§ **EXERCISE INSTRUCTIONS**:
Please write out the part of the piece on the first digital image below, starting with "SEAC (Standards Electronic/Eastern Automatic Computer) - click" and going on through "three-month-old son Walden.", word for word.

§ **SOURCE PASSAGE**:
The First Digital Image

The First Digital Image - click for more info

More than 50 years ago, Kirsch took a picture of his infant son and scanned it into a computer. It was the first digital image: a grainy, black-and-white baby picture that literally changed the way we view the world. With it, the smoothness of images captured on film was shattered to bits.

via Square Pixel Inventor Tries to Smooth Things Out | Wired Science | Wired.com.

I like pixels; I like dealing with them. But mostly because I usually don’t feel constrained by them – design has moved beyond that point, for the most part.

I feel like we’re just now getting past the point where pixels matter – just now, a little more than fifty years after the first digital image was produced. For decades, every pixel had to count.

I remember playing video games with fonts that were artfully produced – beautiful shapes, but as few pixels as possible so a paragraph might fit on a screen instead of a few words. Nowadays, we’re getting high resolution displays where we’re still worried about anti-aliasing, but no longer are we making every pixel count for simple readability – a modern monitor can display a surprising amount of legible text.

It was a grainy image of a baby—just 5 centimeters by 5 centimeters—but it turned out to be the well from which satellite imaging, CAT scans, bar codes on packaging, desktop publishing, digital photography and a host of other imaging technologies sprang.

SEAC (Standards Electronic/Eastern Automatic Computer)

SEAC (Standards Electronic/Eastern Automatic Computer) - click for more information

It was 50 years ago this spring that National Bureau of Standards (NBS, now known as the National Institute of Standards and Technology, or NIST) computer pioneer Russell Kirsch asked “What would happen if computers could look at pictures?” and helped start a revolution in information technology. Kirsch and his colleagues at NBS, who had developed the nation’s first programmable computer, the Standards Eastern Automatic Computer (SEAC), created a rotating drum scanner and programming that allowed images to be fed into it. The first image scanned was a head-and-shoulders shot of Kirsch’s three-month-old son Walden.

§ **DATA SEGMENT**:
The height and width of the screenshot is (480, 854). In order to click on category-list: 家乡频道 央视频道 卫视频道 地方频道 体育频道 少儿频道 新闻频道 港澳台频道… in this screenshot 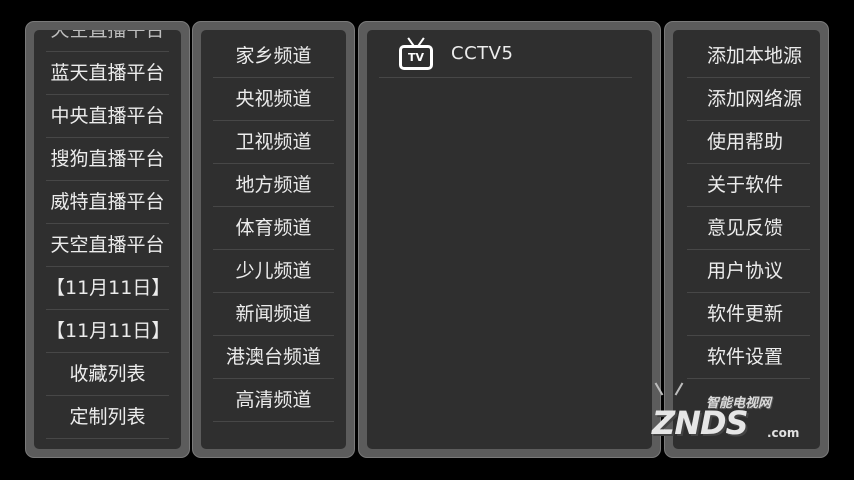, I will do `click(274, 242)`.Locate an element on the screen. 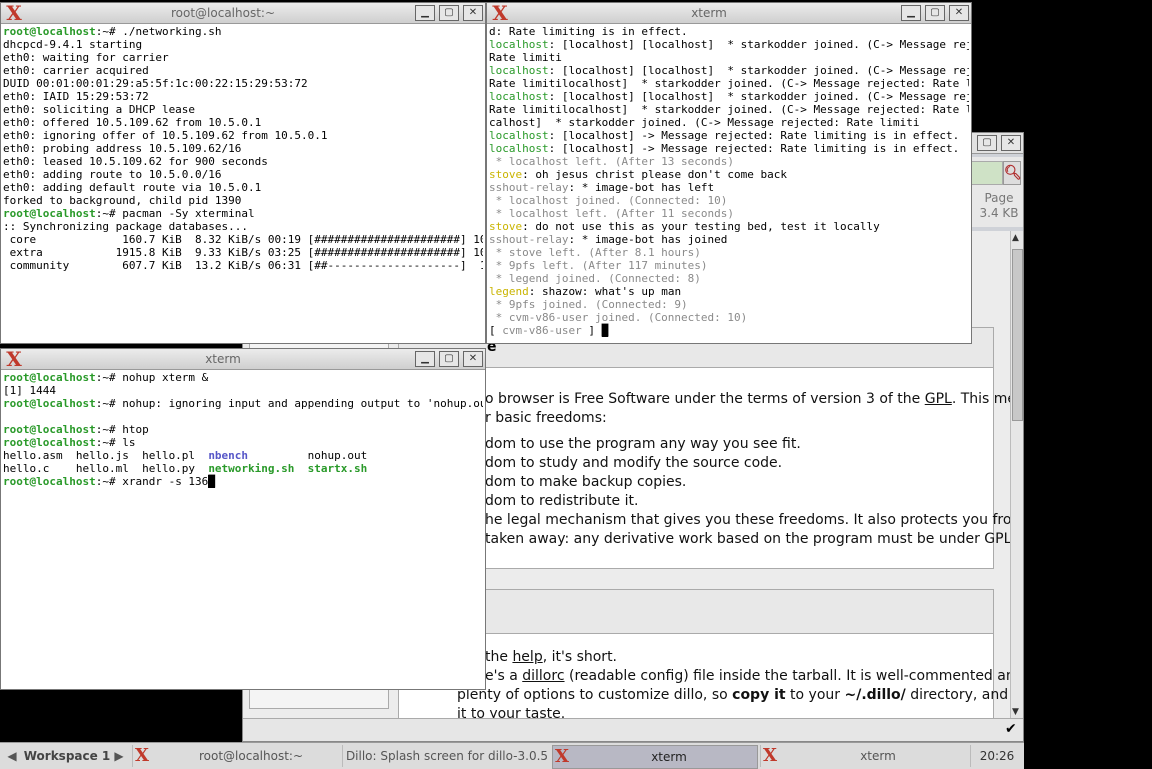  workspace-prev-button: ◀ is located at coordinates (12, 756).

§ **EXERCISE ANSWER**:
SEAC (Standards Electronic/Eastern Automatic Computer) - click for more information

It was 50 years ago this spring that National Bureau of Standards (NBS, now known as the National Institute of Standards and Technology, or NIST) computer pioneer Russell Kirsch asked “What would happen if computers could look at pictures?” and helped start a revolution in information technology. Kirsch and his colleagues at NBS, who had developed the nation’s first programmable computer, the Standards Eastern Automatic Computer (SEAC), created a rotating drum scanner and programming that allowed images to be fed into it. The first image scanned was a head-and-shoulders shot of Kirsch’s three-month-old son Walden.